• Exercise brief
What you write must be the lines from the one holding "The height and width of the screenshot is (776, 1239)." through the final line of the records below, reproduced exactly, minus the pictures.

══════════

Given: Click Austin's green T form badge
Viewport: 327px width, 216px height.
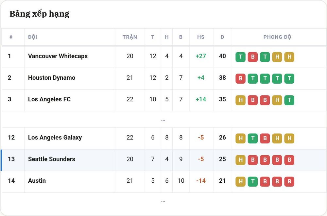Looking at the screenshot, I should 252,181.

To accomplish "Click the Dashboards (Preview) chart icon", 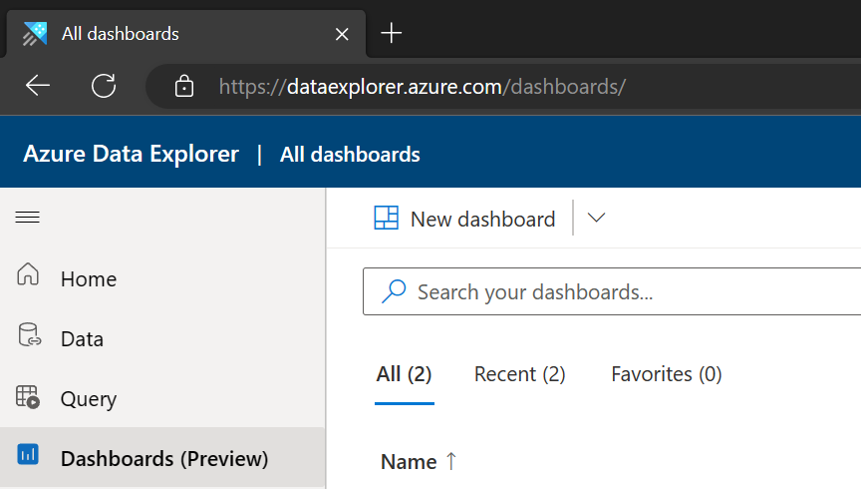I will [x=28, y=454].
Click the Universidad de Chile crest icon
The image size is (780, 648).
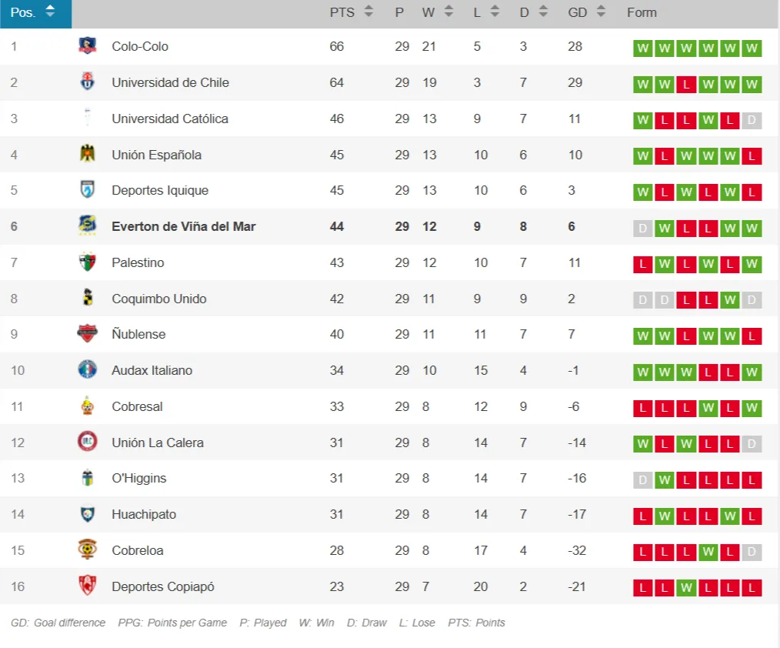point(88,82)
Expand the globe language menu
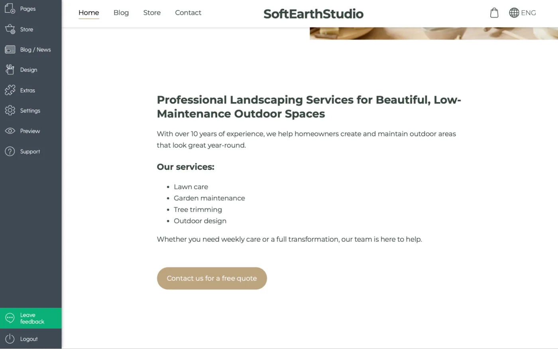 (514, 12)
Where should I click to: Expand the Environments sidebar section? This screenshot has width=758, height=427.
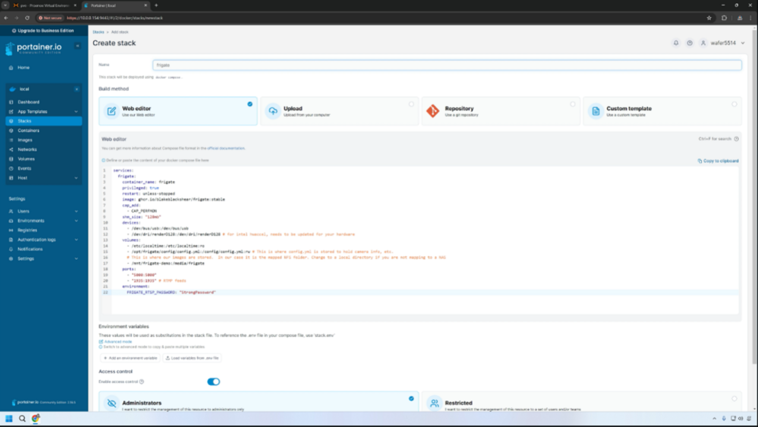pyautogui.click(x=76, y=221)
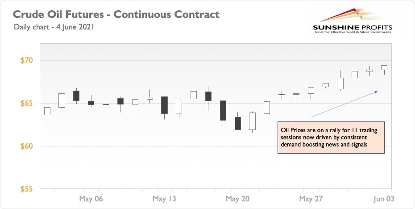
Task: Click the $65 price axis label
Action: [26, 103]
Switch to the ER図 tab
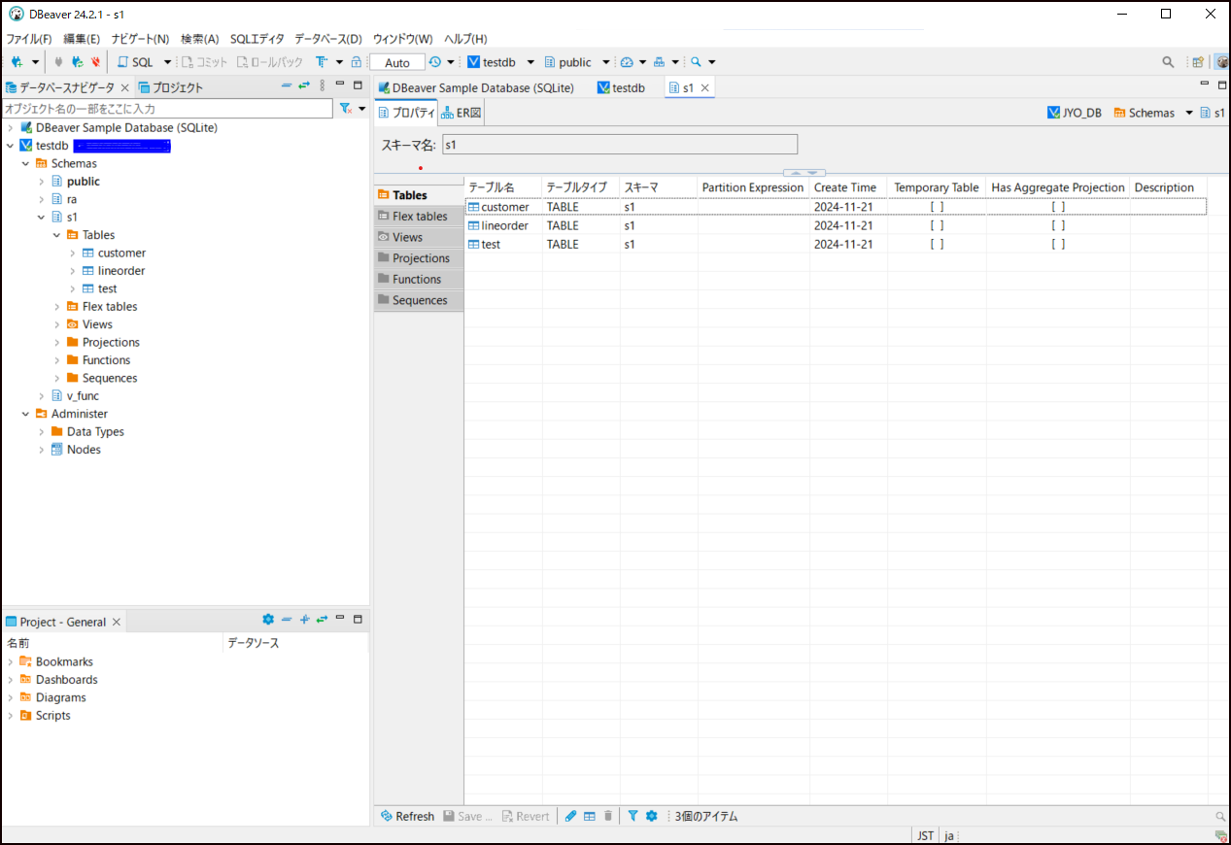Viewport: 1231px width, 845px height. tap(462, 113)
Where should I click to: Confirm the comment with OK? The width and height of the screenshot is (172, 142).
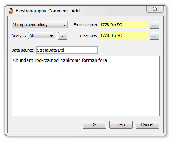click(x=94, y=124)
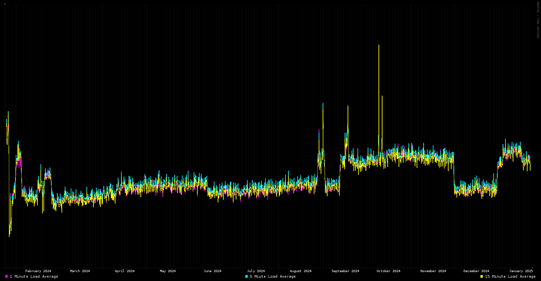Click the yellow 15 Minute legend swatch

click(x=481, y=276)
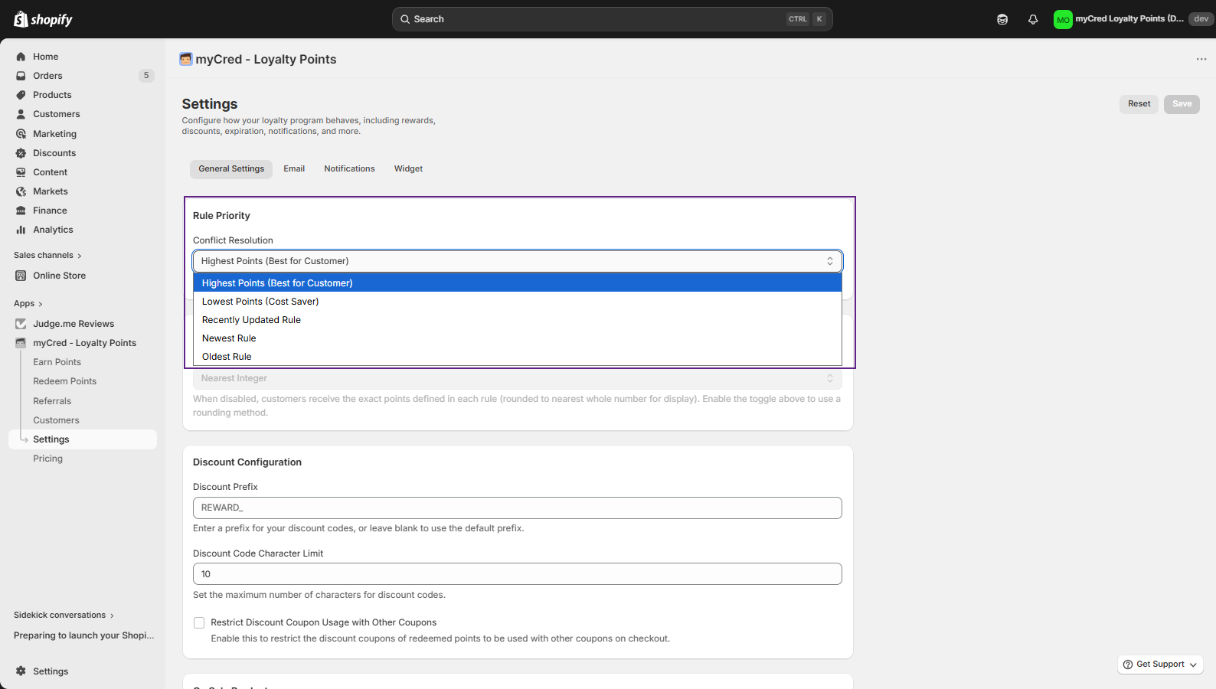This screenshot has width=1216, height=689.
Task: Switch to the Notifications tab
Action: (349, 169)
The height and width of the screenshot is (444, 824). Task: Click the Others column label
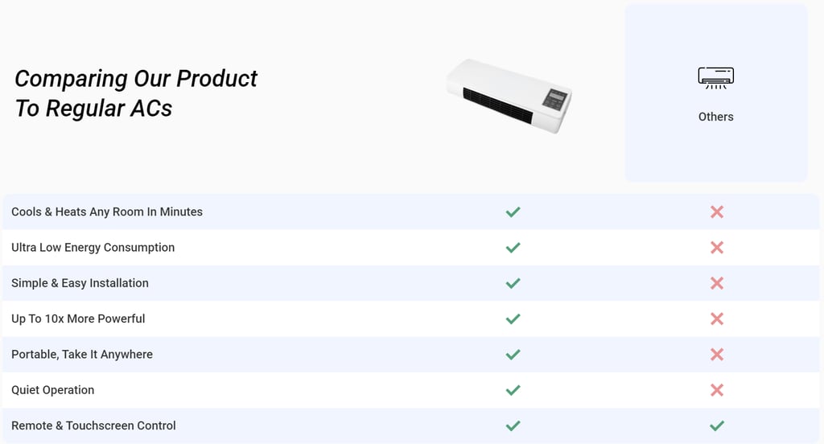coord(715,117)
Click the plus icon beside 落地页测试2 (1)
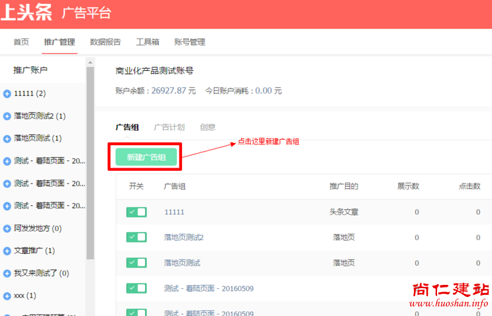 (x=7, y=116)
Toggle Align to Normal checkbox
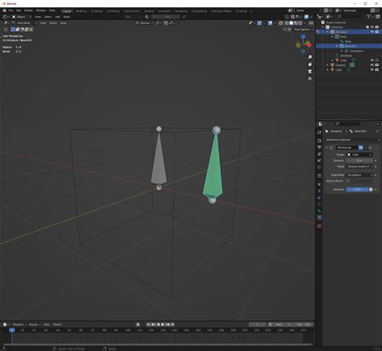 click(x=348, y=181)
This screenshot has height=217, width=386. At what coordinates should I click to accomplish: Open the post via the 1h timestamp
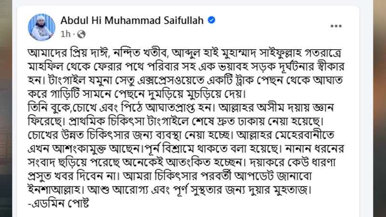pos(66,34)
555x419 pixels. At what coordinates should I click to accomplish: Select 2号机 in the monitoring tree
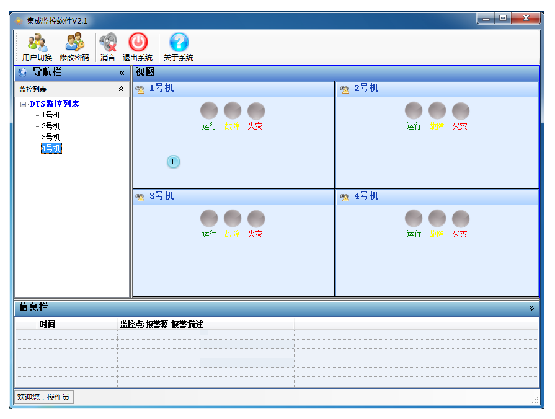(x=51, y=126)
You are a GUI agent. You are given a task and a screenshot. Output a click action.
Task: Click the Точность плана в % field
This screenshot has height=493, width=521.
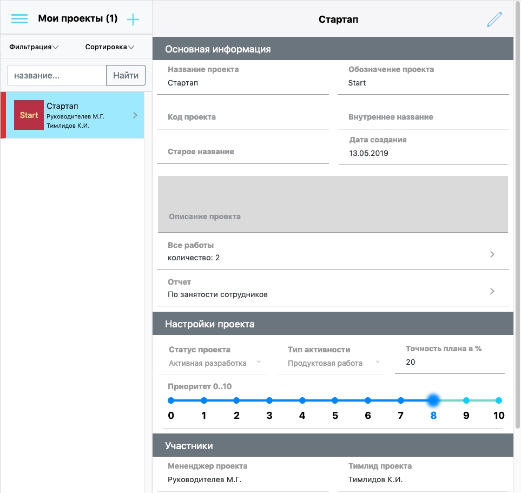[449, 363]
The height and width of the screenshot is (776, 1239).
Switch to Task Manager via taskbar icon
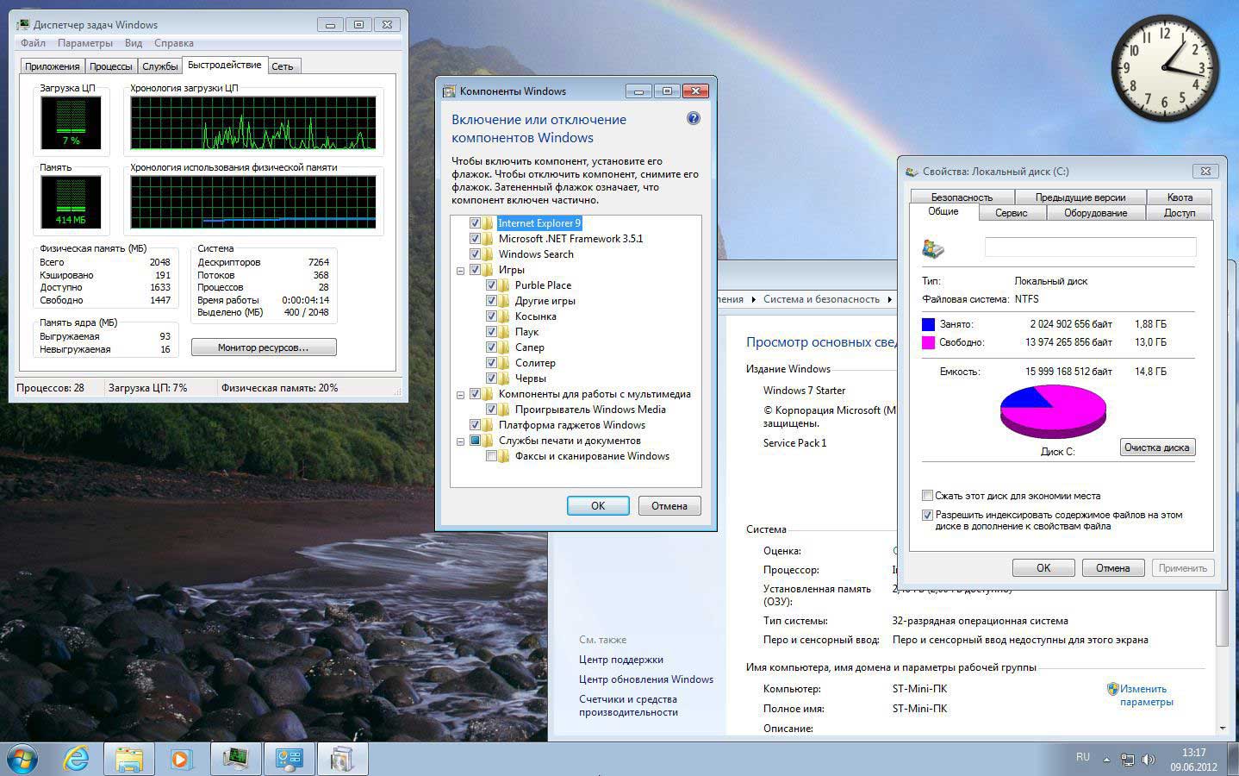pos(235,759)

══════════

• Your solution
The height and width of the screenshot is (776, 1239).
Switch to Task Manager via taskbar icon
pos(235,759)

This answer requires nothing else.